**TASK GOAL:** In this exercise, return the whole listing exactly, excluding any images.

**RECORDED INFORMATION:**
* * * * *

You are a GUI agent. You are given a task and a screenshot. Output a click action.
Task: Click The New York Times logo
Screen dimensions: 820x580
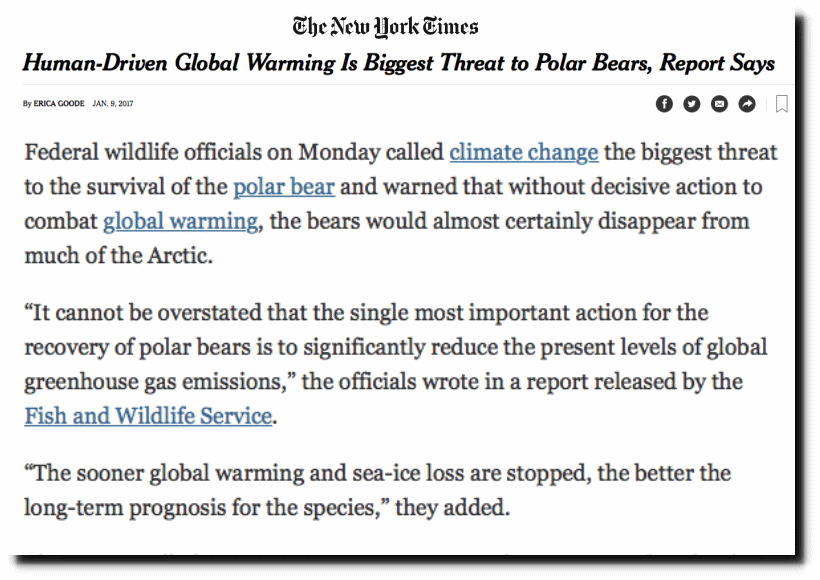coord(385,27)
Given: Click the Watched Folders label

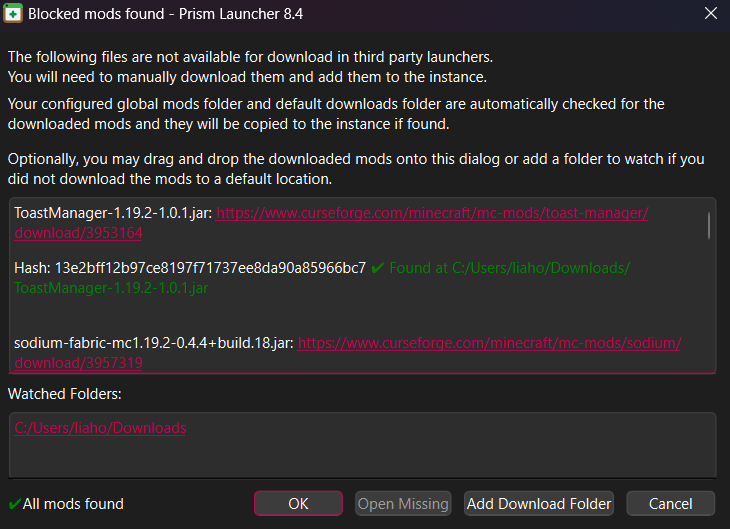Looking at the screenshot, I should click(65, 394).
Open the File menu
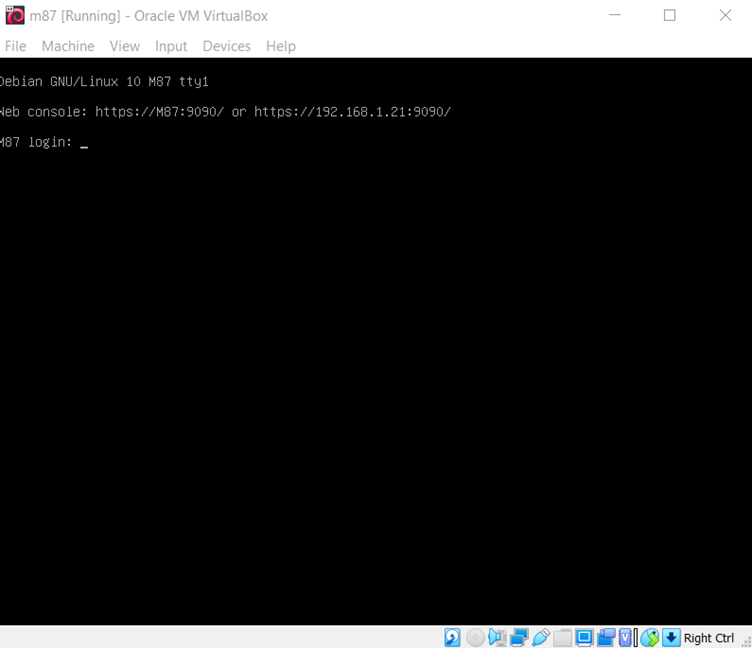752x648 pixels. pos(15,46)
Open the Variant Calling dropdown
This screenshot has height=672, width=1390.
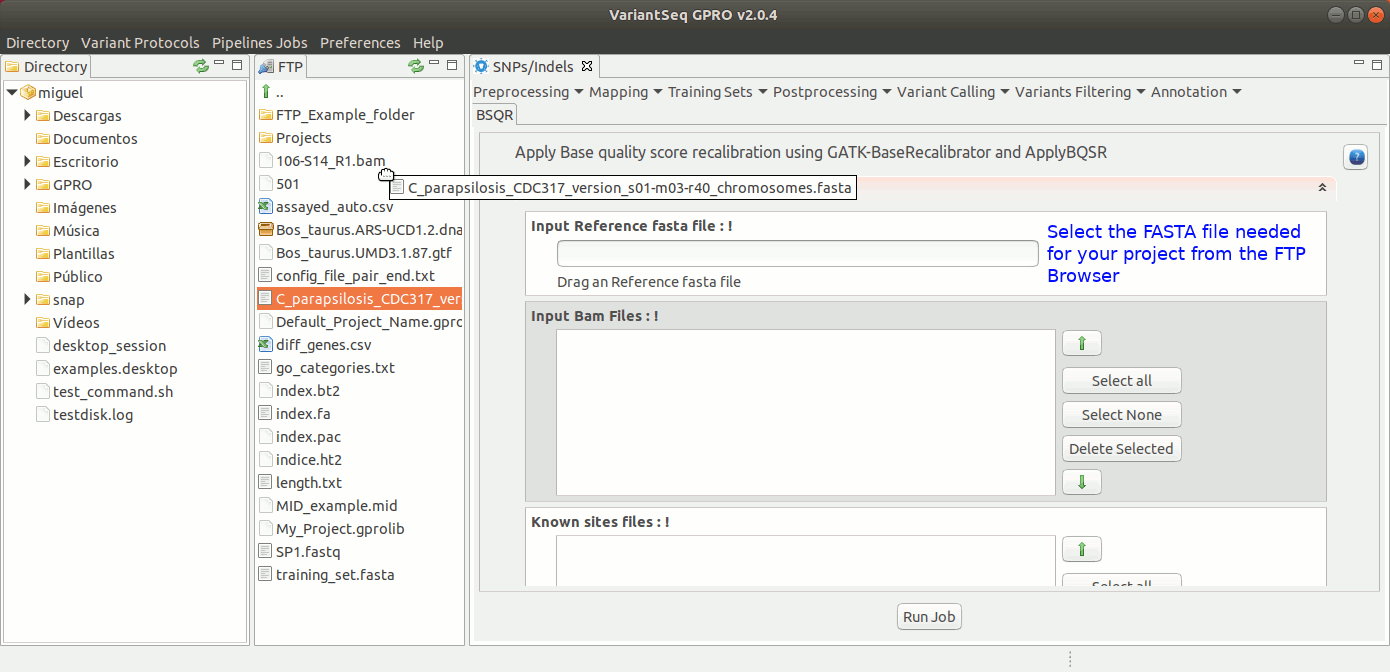(x=953, y=92)
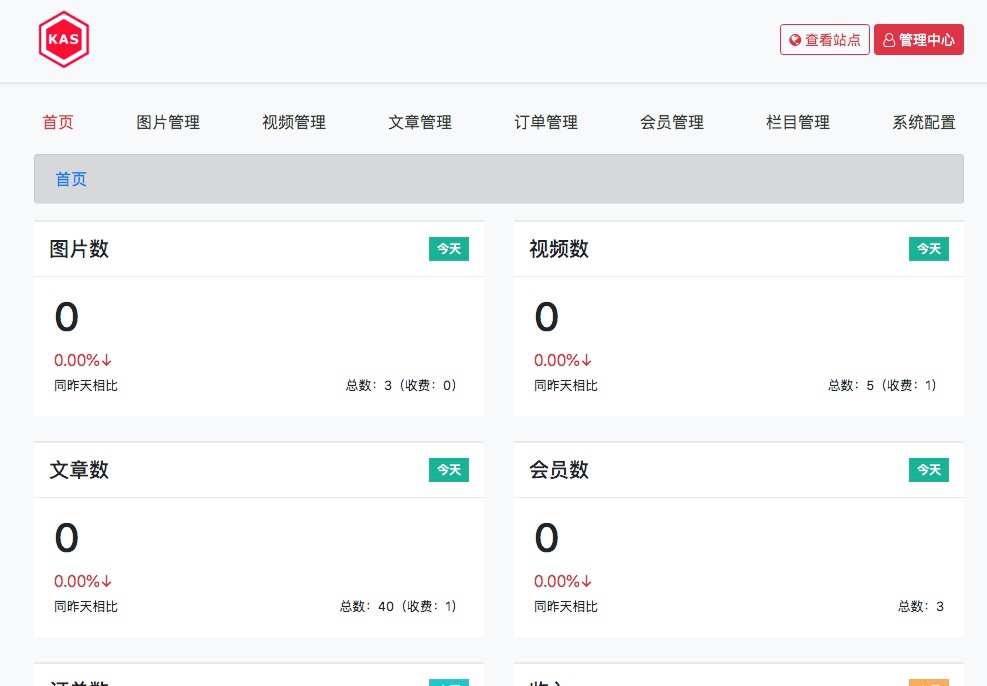Click the 管理中心 button
Image resolution: width=987 pixels, height=686 pixels.
(x=918, y=39)
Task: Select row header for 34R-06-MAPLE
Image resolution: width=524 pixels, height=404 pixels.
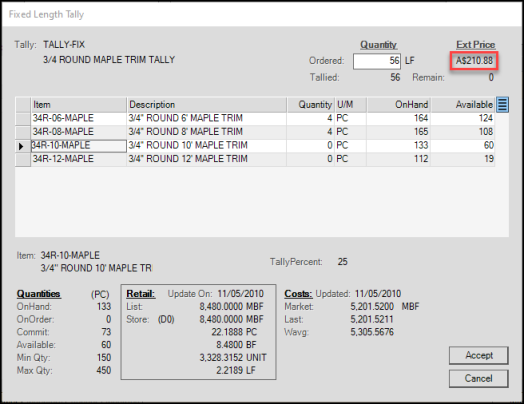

* * * * *

**EXERCISE RESULT:**
You are a GUI agent. You are given a task and a screenshot. Output a click action.
Task: Click The New York Times logo
Screen dimensions: 820x580
coord(385,27)
Given: Click the Watched Folders label

Looking at the screenshot, I should click(65, 394).
Open the File menu
752x648 pixels. pos(15,46)
Open the Variant Calling dropdown
This screenshot has height=672, width=1390.
(x=953, y=92)
Click the 管理中心 button
Image resolution: width=987 pixels, height=686 pixels.
(x=918, y=39)
Task: Select row header for 34R-06-MAPLE
Image resolution: width=524 pixels, height=404 pixels.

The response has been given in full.